▶ Exercise
List every line of the items below that contains the word "checkbox", matching its case exactly.

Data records

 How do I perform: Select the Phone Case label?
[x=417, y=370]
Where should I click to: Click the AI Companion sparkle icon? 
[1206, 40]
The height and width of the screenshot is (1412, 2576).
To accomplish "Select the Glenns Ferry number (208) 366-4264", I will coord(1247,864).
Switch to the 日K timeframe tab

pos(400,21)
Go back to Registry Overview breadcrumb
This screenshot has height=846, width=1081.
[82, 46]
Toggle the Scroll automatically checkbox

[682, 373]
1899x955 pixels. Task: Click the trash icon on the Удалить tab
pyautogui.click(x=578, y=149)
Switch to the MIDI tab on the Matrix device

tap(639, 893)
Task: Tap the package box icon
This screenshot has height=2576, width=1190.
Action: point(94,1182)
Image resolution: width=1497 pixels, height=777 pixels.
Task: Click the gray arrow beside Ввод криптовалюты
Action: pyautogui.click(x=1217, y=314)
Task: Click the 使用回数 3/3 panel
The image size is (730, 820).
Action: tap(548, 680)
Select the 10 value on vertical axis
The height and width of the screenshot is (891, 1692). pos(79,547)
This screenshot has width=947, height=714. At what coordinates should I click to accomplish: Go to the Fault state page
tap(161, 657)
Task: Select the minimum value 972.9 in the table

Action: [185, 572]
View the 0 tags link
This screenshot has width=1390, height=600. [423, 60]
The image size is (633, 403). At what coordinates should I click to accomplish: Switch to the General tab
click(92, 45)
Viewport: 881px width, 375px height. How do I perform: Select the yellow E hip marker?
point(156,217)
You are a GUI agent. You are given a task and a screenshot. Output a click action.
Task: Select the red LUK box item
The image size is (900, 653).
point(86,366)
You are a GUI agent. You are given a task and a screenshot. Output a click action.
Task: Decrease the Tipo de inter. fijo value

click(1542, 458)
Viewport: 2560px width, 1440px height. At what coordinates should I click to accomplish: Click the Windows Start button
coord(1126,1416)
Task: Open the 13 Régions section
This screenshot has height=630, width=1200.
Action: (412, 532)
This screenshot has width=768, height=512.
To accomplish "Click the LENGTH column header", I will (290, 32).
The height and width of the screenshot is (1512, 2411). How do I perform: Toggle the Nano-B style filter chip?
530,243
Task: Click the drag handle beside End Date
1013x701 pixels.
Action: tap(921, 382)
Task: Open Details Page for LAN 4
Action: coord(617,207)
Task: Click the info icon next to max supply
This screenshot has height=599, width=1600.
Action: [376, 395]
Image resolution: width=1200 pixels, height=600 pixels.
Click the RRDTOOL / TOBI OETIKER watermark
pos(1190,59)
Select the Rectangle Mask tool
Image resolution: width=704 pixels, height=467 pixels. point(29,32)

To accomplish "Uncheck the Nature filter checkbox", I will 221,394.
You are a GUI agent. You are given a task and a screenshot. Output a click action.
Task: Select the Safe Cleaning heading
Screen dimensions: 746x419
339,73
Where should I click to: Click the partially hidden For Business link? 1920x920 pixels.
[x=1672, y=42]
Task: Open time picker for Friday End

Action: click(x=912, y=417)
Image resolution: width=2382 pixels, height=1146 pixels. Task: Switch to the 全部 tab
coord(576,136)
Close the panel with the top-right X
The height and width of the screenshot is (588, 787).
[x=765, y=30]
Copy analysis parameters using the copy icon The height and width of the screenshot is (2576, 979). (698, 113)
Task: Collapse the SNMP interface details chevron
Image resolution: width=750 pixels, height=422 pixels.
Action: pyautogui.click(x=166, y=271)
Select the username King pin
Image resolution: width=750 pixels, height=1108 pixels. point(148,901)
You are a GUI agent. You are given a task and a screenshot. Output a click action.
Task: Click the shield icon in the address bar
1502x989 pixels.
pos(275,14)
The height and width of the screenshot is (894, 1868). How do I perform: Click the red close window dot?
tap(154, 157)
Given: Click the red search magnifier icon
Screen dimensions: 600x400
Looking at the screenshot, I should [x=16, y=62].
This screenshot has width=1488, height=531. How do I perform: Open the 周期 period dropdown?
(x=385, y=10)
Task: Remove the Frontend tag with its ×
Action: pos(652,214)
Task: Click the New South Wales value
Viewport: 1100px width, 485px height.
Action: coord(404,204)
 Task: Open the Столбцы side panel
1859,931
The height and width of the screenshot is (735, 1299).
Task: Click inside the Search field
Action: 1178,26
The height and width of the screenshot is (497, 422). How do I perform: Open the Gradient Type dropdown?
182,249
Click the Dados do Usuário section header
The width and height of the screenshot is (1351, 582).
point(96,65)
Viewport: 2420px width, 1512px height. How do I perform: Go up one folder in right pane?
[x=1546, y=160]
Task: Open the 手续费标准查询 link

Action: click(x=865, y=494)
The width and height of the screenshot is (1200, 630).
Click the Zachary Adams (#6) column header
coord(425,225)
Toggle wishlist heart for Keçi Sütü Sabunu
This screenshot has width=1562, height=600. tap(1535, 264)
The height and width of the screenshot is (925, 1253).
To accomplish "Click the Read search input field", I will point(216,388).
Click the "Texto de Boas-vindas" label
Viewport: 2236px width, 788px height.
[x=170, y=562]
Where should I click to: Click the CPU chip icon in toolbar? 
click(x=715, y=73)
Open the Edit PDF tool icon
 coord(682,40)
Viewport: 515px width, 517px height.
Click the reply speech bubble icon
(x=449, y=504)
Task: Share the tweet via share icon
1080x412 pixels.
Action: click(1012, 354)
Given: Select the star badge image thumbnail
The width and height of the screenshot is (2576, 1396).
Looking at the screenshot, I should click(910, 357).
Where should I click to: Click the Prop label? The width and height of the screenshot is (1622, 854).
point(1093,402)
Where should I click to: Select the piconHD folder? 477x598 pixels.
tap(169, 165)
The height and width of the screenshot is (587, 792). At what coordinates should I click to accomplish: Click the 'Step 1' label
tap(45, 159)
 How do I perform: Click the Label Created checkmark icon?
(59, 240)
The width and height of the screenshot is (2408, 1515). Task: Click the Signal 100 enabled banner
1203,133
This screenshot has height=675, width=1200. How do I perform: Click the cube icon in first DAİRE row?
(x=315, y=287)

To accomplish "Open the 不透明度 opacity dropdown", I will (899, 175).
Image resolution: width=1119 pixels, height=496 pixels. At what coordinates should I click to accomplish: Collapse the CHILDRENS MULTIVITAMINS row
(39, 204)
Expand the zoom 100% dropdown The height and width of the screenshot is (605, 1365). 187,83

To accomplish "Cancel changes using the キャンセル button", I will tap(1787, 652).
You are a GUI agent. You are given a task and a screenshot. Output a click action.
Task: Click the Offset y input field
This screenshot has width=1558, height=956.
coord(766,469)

▶ Output of the exercise
Toggle the Scroll automatically checkbox
To accomplish "Uncheck the Nature filter checkbox", I will 221,394.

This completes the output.